══ FRAGMENTO DE PÁGINA
“¡Venimos a devolverte el envase! ¡¿A qué
nunca antes llegó alguien desde Buenos Aires a traerte de vuelta el frasco?!”,
le gritó Anibal al hombre mientras se bajaba del Escarabajo y lo saludaba con un
fuerte abrazo.
La historia comienza cuando sentados a la mesa
de una estación de servicio rutera, comimos
varias mitades de duraznos en almíbar. Tantas que no quedó ninguno, no nos
duran. Las Arabias es nuestra marca preferida, son orgánicos,
vienen en frascos de vidrio y los venden en los almacenes naturales.
Anibal
me contó que de chico lo apodaron “Anibal, duraznos en almíbar”. Una vez,
cuando sus padres se fueron de viaje, habían quedado 24 latas en la despensa.
════
══ FILAS DE DATOS
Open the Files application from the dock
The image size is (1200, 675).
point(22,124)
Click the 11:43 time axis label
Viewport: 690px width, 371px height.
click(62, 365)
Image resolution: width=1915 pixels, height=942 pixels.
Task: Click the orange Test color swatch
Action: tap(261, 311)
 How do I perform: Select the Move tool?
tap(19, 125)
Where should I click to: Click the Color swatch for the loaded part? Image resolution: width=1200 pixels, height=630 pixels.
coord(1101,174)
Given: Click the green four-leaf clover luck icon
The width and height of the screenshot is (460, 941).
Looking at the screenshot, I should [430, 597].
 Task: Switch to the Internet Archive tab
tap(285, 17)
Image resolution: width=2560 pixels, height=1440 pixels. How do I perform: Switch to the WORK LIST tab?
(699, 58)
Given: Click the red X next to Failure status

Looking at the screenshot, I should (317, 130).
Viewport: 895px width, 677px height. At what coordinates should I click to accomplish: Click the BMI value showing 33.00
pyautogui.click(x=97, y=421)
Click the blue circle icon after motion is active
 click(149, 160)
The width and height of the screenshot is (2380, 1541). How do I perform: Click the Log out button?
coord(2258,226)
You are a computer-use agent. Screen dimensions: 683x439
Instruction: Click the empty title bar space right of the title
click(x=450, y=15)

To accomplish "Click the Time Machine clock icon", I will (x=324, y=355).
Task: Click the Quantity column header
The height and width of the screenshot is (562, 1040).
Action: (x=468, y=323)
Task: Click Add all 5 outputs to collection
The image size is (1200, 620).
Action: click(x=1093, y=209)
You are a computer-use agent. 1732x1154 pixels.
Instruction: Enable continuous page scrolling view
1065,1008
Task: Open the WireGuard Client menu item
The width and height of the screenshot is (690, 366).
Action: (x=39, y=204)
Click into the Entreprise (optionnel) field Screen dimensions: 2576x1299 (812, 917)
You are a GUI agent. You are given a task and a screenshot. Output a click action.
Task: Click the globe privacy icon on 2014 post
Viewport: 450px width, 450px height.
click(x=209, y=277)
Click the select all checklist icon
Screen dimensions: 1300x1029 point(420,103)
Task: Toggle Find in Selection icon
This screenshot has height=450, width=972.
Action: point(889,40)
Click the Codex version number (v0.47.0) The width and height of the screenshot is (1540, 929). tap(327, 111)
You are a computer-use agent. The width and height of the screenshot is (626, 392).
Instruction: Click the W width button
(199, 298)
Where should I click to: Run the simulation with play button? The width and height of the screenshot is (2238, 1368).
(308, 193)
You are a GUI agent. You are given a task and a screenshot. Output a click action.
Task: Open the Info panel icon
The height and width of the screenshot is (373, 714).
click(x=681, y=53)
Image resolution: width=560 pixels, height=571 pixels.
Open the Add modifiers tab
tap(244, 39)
════
#### [CONSIGNA ESCRITA A]
Según el fragmento, ¿por qué Las Arabias es la marca preferida de duraznos en almíbar? Responda en una a tres oraciones.
#### [CONSIGNA ESCRITA B]
En el fragmento, ¿qué apodo le pusieron a Anibal de chico?
#### [CONSIGNA ESCRITA C]
Indique si cada afirmación concuerda con el fragmento y justifique con sus palabras textuales: (i) Anibal se bajó de un Escarabajo para saludar al hombre. (ii) Los duraznos se comieron en un restaurante del centro de la ciudad. (iii) Cuando los padres de Anibal se fueron de viaje, quedaban 12 latas en la despensa.
El listado no guarda relación con el fragmento de página.

#### [SOLUCIÓN COMPLETA A]
Las Arabias es la marca preferida porque sus duraznos son orgánicos y vienen en frascos de vidrio. Además, se venden en los almacenes naturales.

#### [SOLUCIÓN COMPLETA B]
Lo apodaron “Anibal, duraznos en almíbar”.

#### [SOLUCIÓN COMPLETA C]
(i) Sí: “mientras se bajaba del Escarabajo y lo saludaba con un fuerte abrazo”.
(ii) No: “sentados a la mesa de una estación de servicio rutera”.
(iii) No: “habían quedado 24 latas en la despensa”.